Otello, the governor of Cyprus, which is under Venetian rule, has beaten the Turks in a battle at sea. There is a terrible storm and Otello's fleet manages to reach the harbour safely on the coast of Cyprus. The local inhabitants celebrate the victory; only Jago and Roderigo do not join in the jubilation. Jago, Otello's ensign, is angry because the latter has promoted Cassio, making him a captain, instead of Jago himself; and Roderigo, a Venetian nobleman, is hopelessly in love with Otello's wife Desdemona.

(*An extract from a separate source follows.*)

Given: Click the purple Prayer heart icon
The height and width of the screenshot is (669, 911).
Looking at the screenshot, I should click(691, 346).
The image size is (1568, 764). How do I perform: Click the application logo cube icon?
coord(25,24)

Jago ist bent on taking revenge on Otello. He deliberately makes Cassio drunk at the victory celebration and goads Roderigo into taunting the captain into a brawl. His plan is successful. Montano, Otello's predecessor as governor of the island, tries to separate the struggling men, and Cassio wounds him in the fight that follows. Otello, disturbed by the tumult during his reunion with Desdemona, arrives on the scene and dismisses Cassio. The people disperse and quiet returns to the street. Otello and Desdemona are alone and declare their love for each other.

Act Two

Jago continues his plotting. He advises Cassio to induce Desdemona to plead with Otello for his reinstatement. Jago himself, however, craftily uses a conversation with Otello to fan his jealousy of Cassio. Immediately after that Desdemona asks her husband to pardon Cassio. Otello refuses to give the matter any consideration. Desdemona makes as if to wipe his brow with the handkerchief he gave her as the first token of his love. Otello angrily throws it to the ground. Jago's wife, Emilia, picks it up and Jago takes it from her.

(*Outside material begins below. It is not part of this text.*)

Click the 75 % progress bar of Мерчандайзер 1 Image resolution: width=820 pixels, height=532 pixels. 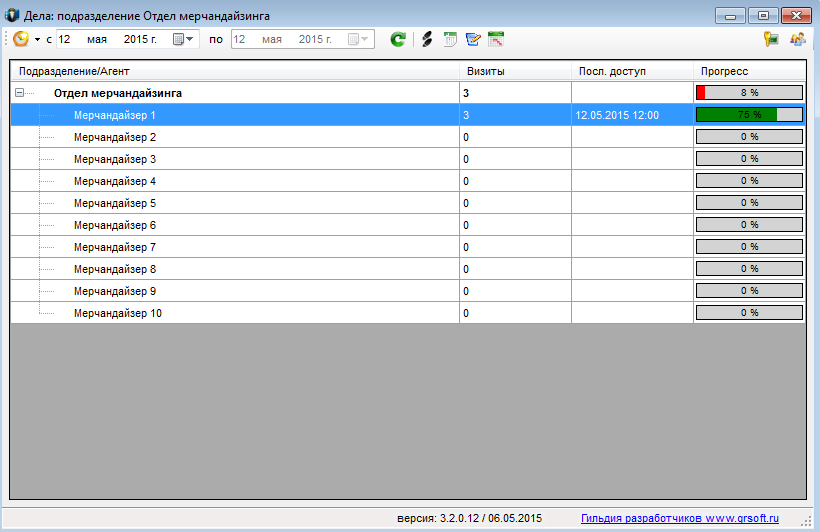[x=749, y=115]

Otello demands that Jago should provide him with proof that Desdemona has been unfaithful. Jago describes a dream Cassio is supposed to have had, in which he talked in his sleep of his love for Desdemona, and he tells Otello that he has seen Desdemona’s handkerchief in Cassio's hands. Otello is now convinced of Desdemona's guilt. Jago joins him in swearing revenge.

Act Three

A herald announces the arrival of the Venetian ambassadors. Desdemona again begs her husband to pardon Cassio. Otello refuses to listen to her and instead asks her where her handkerchief is. She cannot find it. Otello now gives full vent to his fury and accuses Desdemona of adultery. Jago engages Cassio in a conversation which is overheard by Otello. Jago contrives to have Cassio make frivolous remarks about his mistress, Bianca, which Otello then thinks refer to Desdemona. When Otello sees the handkerchief, which Jago has secretly conveyed to Cassio's chambers, in the hands of his supposed rival, he sees this as proof of Desdemona's guilt. The Venetian ambassadors approach. Otello and Jago decide to kill Desdemona. Otello rewards Jago by promoting him to the rank of captain.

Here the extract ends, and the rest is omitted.